Marcus: A book that has been reissued in numerous editions over more than half a century is bound at a minimum to have morphed in small, subtle ways. The LOA edition restores the text as first published in 1962, with three notable exceptions.

The exceptions: first, LOA followed L’Engle’s known preferences with regard to punctuation in every instance in which the original copyeditor is known to have overruled them. Second, LOA corrected the few minor errors that the original copyeditor missed, as in the sentence on page 19 of Wrinkle that reads: “Your father and I used to have a joke about a tesseract,” in which the second “a” was missing in the first edition. Finally, very occasional word changes introduced in later editions by unknown hands—the substitution of “jacket” for “blazer,” for example—have been turned back to the author’s original choices.

LOA: Along the same lines, our volume The Wrinkle in Time Quartet includes four passages deleted from the original book. What does the deleted material add to our understanding of L’Engle’s artistic intentions?

Marcus: From three of the four deleted passages, we learn more about Camazotz, the dystopic planet where the population lives in the thrall of the demonic controlling intelligence known as IT. We meet one character who was eliminated altogether from the published book: a blind zombie-like guide who leads Meg, her brother Charles Wallace, and Calvin on a tour of Central Central Intelligence headquarters. The fourth unpublished passage concerns Aunt Beast. L’Engle later reworked this material for the sequel A Wind in the Door. In a sense, it is the bridge between the first two books of the Wrinkle in Time Quartet.

Madeleine L’Engle, c. 1961. (Courtesy Crosswicks Ltd.)

LOA: L’Engle’s wide reading in physics is a recurring theme in the essays and addresses included as appendices to these two volumes. Where did that interest come from? Was she self-taught, or did she ever engage in formal scientific study?

Marcus: L’Engle was an indifferent science student at best and liked to say that “higher” mathematics suited her better than the “lower” kinds such as multiplication and long division. But she was a quester by nature and turned to books about astrophysics and molecular biology as well as theology in search of a unified theory of what she called the “real reality.” Although she was known for her longtime association with the Episcopal Church and took great pride in her role as writer in residence at the Cathedral Church of Saint John the Divine, L’Engle always left the door ajar for doubt. She kept a porcelain Buddha on her cathedral library desk as a reminder that no one group had all the answers.

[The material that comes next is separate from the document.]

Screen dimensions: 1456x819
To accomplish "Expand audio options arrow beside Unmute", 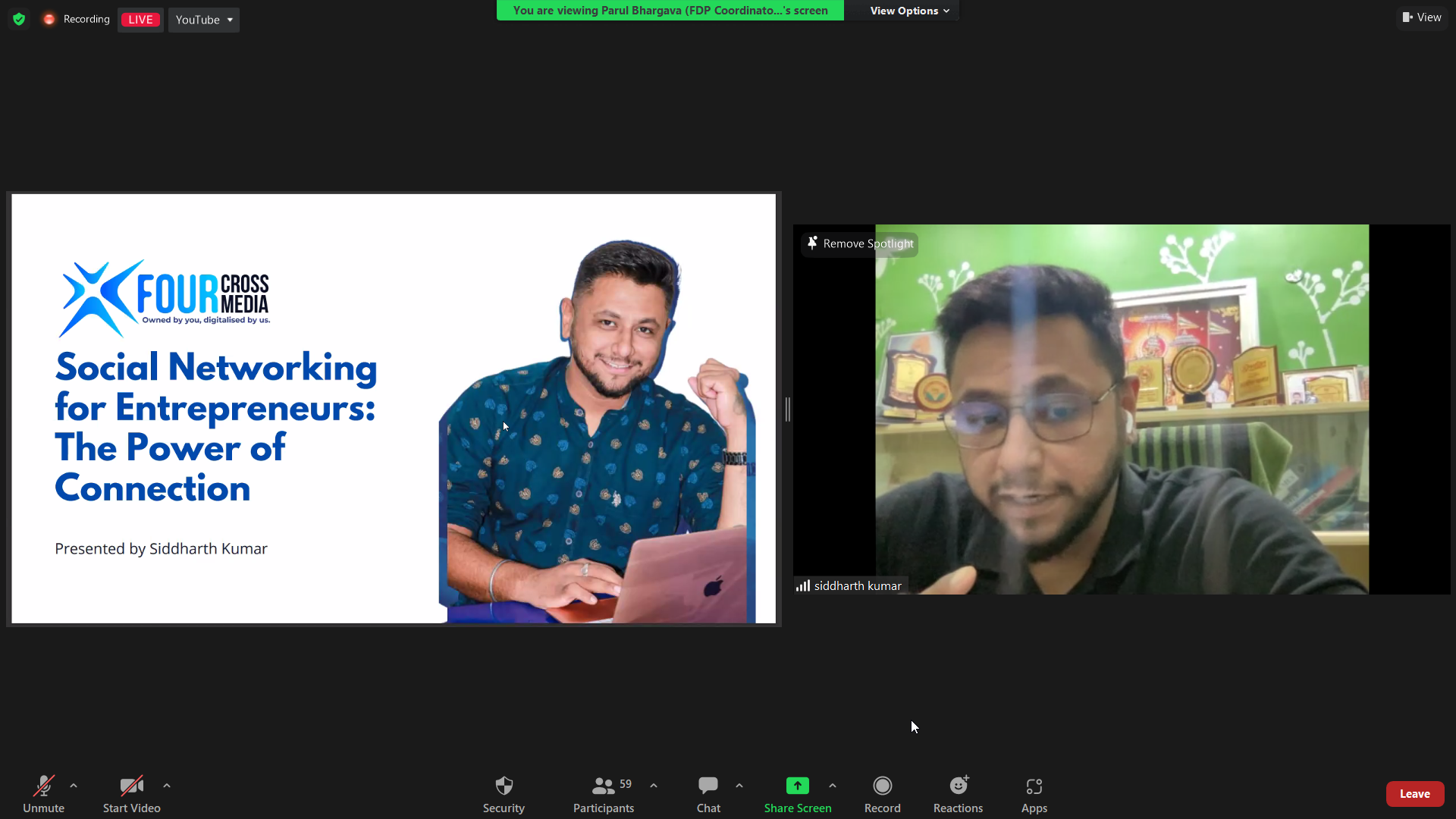I will click(x=74, y=786).
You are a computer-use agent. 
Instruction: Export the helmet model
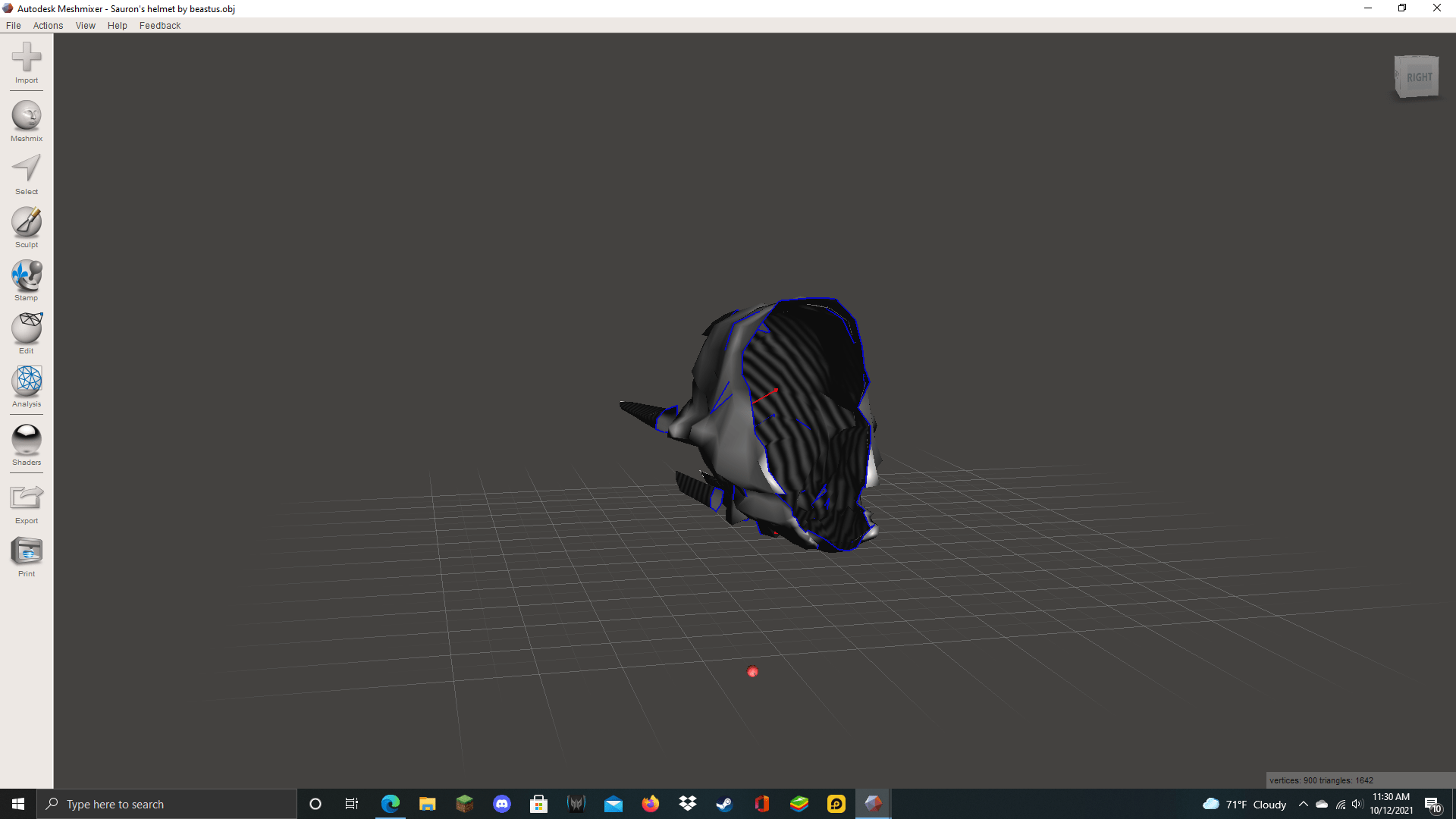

LOA: Readers coming to Library of America’s new L’Engle edition may know A Wrinkle in Time but not the seven later novels. If that’s the case, what have they been missing?

Marcus: L’Engle was first and foremost a superb and adventurous storyteller. Her father, Charles Wadsworth Camp, was a mystery writer, and she too felt drawn to the genre, as may be seen in The Arm of the Starfish, Dragons in the Waters, and House Like a Lotus. Her love of travel is in evidence in these three novels of “international intrigue,” as she called them, whose settings range across Europe and South America. In Many Waters, L’Engle ventured in a different direction, re-imagining a pivotal episode from the Old Testament, the story of Noah and the flood. And in A Swiftly Tilting Planet, she flipped the cosmic expansiveness of Wrinkle by constructing a micro-verse like the one depicted a few years earlier in the science fiction film (and subsequent novelization by Isaac Asimov) Fantastic Voyage. Taken together, L’Engle’s eight Kairos Novels, written over a period of more than twenty-five years, come together as the family saga of the Murrys and O’Keefes across three generations.